# Should i modify espon 9880 to epson 9450 for dye sublimation printer ?



## danny95133 (Feb 3, 2011)

I have 2 epson printer 9880 and using them for dye sublimation printing . But someone told me that i should modify the epson 9880 to epson 9450 which use only 4 colors instead of 8 colors like the epson 9880 so the printer can print twice times faster than the normal 9880. Should i modify my printers ? Thanks for your time.


----------



## Riderz Ready (Sep 18, 2008)

Never heard of such. The advantage of four color versus 8 color is more about not having to stock 8 colors. As far as speed I believe it is more about the resolution you are printing at and whether you or printing bi-directional or not.

Might want to contact Daniel ([email protected]). He is a dye sub guru and very experienced on the Epson printer line.


----------



## GordonM (May 21, 2012)

You're talking about dual CMYK. Conde has at least one video on doing this with specific Epson models, and they indicate it requires a firmware change.

I came across the video at one point but I don't remember where on their site they have it. You ought to be able to find it with a Web search.


----------



## danny95133 (Feb 3, 2011)

Hi RIderz. 

How about the quality when modify the epson 9880 to dual CMYK ? Thanks for your help . 



Riderz Ready said:


> Never heard of such. The advantage of four color versus 8 color is more about not having to stock 8 colors. As far as speed I believe it is more about the resolution you are printing at and whether you or printing bi-directional or not.
> 
> Might want to contact Daniel ([email protected]).
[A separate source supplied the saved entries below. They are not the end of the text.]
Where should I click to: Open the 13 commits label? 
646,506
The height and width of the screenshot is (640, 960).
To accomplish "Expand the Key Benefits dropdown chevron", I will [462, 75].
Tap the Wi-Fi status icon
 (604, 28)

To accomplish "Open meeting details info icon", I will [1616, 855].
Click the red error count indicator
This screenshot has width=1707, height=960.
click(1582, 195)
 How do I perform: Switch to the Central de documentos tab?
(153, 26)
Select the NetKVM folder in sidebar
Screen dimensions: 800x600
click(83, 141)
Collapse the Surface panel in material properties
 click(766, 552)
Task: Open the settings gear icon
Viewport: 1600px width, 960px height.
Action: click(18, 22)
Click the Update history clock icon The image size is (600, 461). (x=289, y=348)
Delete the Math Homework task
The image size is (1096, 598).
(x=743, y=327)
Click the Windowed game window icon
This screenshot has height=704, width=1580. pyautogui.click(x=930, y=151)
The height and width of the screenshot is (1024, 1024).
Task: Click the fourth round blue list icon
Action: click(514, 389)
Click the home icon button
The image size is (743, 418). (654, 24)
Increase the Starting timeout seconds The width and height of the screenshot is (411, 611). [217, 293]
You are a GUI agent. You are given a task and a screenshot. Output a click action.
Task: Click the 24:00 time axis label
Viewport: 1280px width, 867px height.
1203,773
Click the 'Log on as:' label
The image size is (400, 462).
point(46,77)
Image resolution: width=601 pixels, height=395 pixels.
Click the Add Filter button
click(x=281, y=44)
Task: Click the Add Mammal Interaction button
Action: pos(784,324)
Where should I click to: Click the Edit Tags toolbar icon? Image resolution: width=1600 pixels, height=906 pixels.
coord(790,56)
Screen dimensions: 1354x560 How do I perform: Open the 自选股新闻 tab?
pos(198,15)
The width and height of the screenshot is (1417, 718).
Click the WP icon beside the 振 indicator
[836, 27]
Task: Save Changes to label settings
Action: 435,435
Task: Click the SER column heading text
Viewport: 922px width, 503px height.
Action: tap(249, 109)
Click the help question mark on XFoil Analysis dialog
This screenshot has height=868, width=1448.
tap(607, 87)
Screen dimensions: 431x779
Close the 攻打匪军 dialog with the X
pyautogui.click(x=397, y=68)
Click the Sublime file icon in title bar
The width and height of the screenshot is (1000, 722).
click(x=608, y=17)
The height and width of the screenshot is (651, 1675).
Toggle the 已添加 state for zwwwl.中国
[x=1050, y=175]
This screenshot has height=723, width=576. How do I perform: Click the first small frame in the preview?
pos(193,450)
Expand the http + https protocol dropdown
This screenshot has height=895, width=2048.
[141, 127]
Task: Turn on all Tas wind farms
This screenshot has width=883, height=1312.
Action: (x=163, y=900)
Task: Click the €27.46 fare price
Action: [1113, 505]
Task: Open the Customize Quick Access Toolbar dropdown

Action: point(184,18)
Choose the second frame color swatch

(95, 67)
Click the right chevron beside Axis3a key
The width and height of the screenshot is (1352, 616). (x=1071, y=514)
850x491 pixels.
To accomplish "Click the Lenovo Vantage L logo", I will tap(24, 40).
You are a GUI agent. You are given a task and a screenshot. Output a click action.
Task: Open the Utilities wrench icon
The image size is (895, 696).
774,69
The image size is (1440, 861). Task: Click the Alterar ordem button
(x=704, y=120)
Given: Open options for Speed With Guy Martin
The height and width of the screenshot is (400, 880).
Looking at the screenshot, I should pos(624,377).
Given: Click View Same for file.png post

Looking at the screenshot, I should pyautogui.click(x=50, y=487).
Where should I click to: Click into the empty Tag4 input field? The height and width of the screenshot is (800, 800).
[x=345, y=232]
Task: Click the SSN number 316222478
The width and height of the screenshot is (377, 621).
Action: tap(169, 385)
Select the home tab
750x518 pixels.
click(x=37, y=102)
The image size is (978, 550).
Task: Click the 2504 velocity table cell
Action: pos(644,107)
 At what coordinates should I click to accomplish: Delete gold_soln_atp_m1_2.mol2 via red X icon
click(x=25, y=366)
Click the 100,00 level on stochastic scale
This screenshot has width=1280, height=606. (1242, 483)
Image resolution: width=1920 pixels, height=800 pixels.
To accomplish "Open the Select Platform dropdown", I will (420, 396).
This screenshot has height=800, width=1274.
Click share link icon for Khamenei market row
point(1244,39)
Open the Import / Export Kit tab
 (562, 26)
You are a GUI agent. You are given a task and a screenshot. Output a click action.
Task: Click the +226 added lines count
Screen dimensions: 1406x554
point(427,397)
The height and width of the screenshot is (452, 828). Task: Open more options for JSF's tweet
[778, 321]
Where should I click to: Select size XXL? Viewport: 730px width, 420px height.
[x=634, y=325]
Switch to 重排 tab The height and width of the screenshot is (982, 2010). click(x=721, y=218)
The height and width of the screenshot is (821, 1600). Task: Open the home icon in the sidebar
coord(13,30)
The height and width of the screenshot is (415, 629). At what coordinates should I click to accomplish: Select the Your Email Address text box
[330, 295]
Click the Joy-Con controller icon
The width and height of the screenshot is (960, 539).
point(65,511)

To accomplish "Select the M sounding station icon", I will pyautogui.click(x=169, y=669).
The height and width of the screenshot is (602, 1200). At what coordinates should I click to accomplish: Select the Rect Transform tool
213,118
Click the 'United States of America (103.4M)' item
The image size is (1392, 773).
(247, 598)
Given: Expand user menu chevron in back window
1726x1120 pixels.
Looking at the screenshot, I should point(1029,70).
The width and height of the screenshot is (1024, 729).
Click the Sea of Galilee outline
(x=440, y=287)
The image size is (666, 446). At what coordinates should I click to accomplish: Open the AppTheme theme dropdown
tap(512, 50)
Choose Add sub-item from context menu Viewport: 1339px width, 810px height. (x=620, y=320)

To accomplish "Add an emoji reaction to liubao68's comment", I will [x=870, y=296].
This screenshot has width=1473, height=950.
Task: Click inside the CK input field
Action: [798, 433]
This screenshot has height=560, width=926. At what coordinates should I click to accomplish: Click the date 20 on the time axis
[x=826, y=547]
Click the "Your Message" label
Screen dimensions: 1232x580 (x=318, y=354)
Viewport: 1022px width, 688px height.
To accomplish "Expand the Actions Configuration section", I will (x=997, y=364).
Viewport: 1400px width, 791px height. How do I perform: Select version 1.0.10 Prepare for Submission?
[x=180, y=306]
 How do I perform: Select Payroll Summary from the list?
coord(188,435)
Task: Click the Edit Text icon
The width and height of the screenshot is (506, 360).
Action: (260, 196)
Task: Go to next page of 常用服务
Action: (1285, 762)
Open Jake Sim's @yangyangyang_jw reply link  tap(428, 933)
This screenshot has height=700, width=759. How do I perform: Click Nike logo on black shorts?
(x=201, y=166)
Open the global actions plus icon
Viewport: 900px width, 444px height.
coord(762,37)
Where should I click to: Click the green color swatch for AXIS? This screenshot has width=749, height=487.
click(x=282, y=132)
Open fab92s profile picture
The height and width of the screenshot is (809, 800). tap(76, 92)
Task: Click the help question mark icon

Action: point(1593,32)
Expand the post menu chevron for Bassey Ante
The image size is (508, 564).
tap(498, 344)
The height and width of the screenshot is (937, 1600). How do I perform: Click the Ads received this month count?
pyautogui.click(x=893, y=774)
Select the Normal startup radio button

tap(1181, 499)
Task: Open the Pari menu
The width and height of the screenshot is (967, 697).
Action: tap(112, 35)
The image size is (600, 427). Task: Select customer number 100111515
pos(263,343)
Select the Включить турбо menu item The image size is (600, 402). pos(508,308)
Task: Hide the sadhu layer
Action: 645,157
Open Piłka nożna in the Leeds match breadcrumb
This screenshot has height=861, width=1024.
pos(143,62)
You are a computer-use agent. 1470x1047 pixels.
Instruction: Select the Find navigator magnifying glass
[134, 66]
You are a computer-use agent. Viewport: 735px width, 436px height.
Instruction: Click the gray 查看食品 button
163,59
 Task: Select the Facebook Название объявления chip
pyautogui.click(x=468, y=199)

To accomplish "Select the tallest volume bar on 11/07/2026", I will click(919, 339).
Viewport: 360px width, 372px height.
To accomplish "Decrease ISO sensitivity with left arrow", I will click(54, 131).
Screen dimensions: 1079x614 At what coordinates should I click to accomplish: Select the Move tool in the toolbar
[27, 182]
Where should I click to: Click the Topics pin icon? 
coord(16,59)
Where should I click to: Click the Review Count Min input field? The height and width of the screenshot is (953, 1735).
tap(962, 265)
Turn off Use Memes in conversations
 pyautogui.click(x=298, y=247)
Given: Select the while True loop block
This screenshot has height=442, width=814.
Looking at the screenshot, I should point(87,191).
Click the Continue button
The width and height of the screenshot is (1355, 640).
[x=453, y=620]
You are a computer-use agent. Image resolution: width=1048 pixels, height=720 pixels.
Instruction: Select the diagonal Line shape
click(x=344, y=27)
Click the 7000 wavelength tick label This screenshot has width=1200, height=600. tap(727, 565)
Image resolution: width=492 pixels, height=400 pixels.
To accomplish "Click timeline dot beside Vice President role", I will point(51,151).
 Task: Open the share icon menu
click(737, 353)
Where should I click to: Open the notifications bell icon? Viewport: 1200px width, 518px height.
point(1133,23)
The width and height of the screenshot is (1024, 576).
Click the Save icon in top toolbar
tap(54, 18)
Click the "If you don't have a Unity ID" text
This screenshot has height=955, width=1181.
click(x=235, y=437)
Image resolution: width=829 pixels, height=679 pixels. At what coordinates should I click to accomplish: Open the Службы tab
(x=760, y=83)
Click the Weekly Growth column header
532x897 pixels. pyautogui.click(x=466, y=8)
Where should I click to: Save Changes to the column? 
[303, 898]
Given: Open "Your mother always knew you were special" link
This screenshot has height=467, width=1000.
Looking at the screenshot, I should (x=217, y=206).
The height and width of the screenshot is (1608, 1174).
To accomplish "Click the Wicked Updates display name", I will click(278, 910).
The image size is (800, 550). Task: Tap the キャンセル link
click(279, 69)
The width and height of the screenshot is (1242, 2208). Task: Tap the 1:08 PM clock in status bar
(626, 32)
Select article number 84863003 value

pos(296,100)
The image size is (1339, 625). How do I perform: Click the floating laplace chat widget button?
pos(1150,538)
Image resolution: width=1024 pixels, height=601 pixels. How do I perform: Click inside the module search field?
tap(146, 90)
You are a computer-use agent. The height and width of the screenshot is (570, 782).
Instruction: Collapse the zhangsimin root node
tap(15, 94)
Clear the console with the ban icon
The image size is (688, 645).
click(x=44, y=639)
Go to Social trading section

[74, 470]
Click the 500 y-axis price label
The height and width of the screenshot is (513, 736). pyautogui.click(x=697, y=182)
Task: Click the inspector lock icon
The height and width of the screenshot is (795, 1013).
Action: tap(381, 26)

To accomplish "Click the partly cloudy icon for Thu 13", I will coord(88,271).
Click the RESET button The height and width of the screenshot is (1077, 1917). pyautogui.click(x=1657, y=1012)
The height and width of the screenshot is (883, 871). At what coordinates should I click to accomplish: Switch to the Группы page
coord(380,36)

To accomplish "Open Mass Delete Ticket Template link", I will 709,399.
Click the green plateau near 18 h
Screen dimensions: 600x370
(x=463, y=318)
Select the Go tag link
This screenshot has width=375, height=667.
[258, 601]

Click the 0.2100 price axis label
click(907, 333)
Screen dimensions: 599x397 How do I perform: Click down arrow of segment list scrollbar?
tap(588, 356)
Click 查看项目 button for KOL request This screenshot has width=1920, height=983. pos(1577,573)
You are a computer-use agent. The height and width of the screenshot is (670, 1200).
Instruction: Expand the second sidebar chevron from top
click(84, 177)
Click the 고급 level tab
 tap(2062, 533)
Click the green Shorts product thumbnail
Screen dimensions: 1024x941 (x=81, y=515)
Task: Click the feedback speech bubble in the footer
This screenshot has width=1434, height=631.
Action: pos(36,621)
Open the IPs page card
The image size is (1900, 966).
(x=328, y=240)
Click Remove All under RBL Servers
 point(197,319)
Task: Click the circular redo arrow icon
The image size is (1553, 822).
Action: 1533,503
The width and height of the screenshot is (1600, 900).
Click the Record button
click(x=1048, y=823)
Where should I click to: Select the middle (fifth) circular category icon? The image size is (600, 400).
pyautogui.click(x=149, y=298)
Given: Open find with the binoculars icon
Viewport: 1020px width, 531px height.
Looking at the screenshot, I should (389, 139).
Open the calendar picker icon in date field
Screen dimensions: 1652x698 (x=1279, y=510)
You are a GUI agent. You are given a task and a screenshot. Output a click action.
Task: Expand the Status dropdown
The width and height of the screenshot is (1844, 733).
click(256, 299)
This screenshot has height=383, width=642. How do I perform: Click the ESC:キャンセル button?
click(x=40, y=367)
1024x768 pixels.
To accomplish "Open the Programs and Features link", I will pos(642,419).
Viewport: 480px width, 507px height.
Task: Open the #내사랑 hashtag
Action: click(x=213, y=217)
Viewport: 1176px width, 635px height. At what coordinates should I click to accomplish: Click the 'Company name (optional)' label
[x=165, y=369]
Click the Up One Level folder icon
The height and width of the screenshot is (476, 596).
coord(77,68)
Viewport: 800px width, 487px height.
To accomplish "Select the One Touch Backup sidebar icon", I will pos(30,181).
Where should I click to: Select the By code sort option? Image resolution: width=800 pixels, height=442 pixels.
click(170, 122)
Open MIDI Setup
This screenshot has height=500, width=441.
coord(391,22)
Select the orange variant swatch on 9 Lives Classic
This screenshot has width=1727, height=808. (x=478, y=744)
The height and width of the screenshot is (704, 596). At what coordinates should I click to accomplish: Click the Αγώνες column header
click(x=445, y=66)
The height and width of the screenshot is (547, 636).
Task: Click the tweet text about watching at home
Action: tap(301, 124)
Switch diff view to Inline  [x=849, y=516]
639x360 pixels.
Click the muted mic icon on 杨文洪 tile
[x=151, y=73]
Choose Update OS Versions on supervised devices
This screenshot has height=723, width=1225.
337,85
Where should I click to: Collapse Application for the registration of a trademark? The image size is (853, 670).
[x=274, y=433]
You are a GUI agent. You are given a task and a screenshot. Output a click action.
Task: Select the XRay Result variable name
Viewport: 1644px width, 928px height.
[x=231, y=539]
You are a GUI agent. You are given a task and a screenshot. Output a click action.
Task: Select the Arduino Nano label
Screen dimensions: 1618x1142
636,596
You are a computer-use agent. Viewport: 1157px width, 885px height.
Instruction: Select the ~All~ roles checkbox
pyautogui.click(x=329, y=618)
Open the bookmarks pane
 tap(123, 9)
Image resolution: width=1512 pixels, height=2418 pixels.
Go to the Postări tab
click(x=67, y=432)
He is a dye sub guru and very experienced on the Epson printer line.


----------



## Riderz Ready (Sep 18, 2008)

danny95133 said:


> Hi RIderz.
> 
> How about the quality when modify the epson 9880 to dual CMYK ? Thanks for your help .


Fabric is very forgiving. I would guess 90%+ people doing wide format sports apparel use 4 colors. If you have the right ink/profile combo there will be no real difference.

Again I do not believe going 4 colors will have any effect on speed. 

Are you using a RIP? The first thing is to make sure you are printing bi-directional.


----------



## danny95133 (Feb 3, 2011)

Thankd Riderz . 

so the advantage of dual CMYK is just about buying 4 colors instead of 8 colors right ? Yes , we do use RIP software. Thanks


----------



## Riderz Ready (Sep 18, 2008)

danny95133 said:


> Thankd Riderz .
> 
> so the advantage of dual CMYK is just about buying 4 colors instead of 8 colors right ? Yes , we do use RIP software. Thanks


Correct - it is all about not having to stock and order 8 colors versus 4 colors.

Speed is basically derived from resolution settings and uni vs bi directional.


----------



## GordonM (May 21, 2012)

*Yes*, dual CMYK prints faster -- close to double speed according to Epson docs. If you're needing to increase production output it can be cheaper than buying another printer. 

Epson provides details on firmware changes for dual CYMK conversions, and if your printer(s) are available that way they'll say so. Otherwise you'd need to do it with some firmware hack or in your RIP.

Your best bet is to talk to your sales rep, who may already have a solution for you.


----------



## danny95133 (Feb 3, 2011)

Thanks for letting me know. It is great to know that CMYK printer faster almost double speed and same quality 

[QUnveOTE=GordonM;1224582]*Yes*, dual CMYK prints faster -- close to double speed according to Epson docs. If you're needing to increase production output it can be cheaper than buying another printer. 

Epson provides details on firmware changes for dual CYMK conversions, and if your printer(s) are available that way they'll say so. Otherwise you'd need to do it with some firmware hack or in your RIP.

Your best bet is to talk to your sales rep, who may already have a solution for you.[/QUOTE]


----------